Scala was my day-to-day language for 2 years and I'd choose Scala over Java without hesitation (and no, Java 8 doesn't change my mind). Mastering Scala involves understanding a very sophisticated and complex type system and there are certainly advantages to that, but (for me) the mental effort to know that type system has limited practical benefits relative to a less-sophisticated system. But I see in some of these F# facilities (such as type providers) the potential for techniques that are not just O(n) relative to my C# approaches. The F# learning curve is high, but I think that the long road to mastery might have more of a transformative change in my approach to programming.

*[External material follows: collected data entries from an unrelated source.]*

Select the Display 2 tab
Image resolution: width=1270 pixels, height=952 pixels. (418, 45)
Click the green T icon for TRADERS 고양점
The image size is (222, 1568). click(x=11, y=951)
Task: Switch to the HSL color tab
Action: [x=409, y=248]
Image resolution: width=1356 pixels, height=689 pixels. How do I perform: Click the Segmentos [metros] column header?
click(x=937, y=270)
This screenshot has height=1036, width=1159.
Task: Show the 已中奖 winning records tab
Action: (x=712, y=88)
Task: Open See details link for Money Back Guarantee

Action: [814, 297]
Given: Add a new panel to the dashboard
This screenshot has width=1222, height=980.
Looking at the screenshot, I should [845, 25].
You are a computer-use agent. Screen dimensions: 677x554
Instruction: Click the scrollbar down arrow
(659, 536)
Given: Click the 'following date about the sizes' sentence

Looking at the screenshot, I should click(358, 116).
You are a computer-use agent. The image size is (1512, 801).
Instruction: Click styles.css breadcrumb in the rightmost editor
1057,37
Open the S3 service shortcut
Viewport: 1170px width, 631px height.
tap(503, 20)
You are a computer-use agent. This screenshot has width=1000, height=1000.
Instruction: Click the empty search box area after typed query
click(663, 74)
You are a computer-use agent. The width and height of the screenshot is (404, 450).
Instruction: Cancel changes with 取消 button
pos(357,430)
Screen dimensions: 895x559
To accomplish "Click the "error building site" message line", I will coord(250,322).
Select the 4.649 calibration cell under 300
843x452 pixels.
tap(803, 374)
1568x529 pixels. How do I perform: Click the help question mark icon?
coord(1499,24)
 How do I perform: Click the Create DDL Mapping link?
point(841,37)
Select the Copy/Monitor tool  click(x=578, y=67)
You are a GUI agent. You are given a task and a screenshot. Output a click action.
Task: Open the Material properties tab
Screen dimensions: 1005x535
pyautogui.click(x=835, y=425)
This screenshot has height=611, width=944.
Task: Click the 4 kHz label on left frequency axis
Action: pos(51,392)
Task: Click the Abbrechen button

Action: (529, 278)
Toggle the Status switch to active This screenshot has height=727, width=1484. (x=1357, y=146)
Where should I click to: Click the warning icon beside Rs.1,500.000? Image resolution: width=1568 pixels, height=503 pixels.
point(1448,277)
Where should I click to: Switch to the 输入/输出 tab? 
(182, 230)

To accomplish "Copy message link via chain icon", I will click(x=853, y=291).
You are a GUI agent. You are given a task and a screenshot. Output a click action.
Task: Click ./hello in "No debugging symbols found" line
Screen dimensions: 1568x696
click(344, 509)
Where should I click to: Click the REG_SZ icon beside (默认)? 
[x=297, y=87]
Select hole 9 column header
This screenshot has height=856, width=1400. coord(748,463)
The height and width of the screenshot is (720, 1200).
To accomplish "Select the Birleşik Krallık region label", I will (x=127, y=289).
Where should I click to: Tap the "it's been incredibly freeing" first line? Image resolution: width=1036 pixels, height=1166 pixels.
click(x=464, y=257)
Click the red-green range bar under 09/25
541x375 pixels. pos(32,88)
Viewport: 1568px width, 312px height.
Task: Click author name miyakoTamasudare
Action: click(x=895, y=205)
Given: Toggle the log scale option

Nonetheless, programming is programming and programming is hard. As soon as I thought I was ready to go, I discovered that some important data came in a variety of shapes. So I had to spend time discovering those patterns and working with them. That type of work is much easier in a language with a good set of higher-order list processing functions and built-in pattern matching. And, I think, the smaller functions characteristic of FP made it easier to isolate the change, but nothing defeats this essential characteristic of programming, which is that it’s far more about exceptions and business rules and capricious “that’s just the way it is” aspects than it is about mathematical elegance.
As for the application, in the first three days of this week, I averaged 5x my "doing it manually" productivity. So take that, Randall.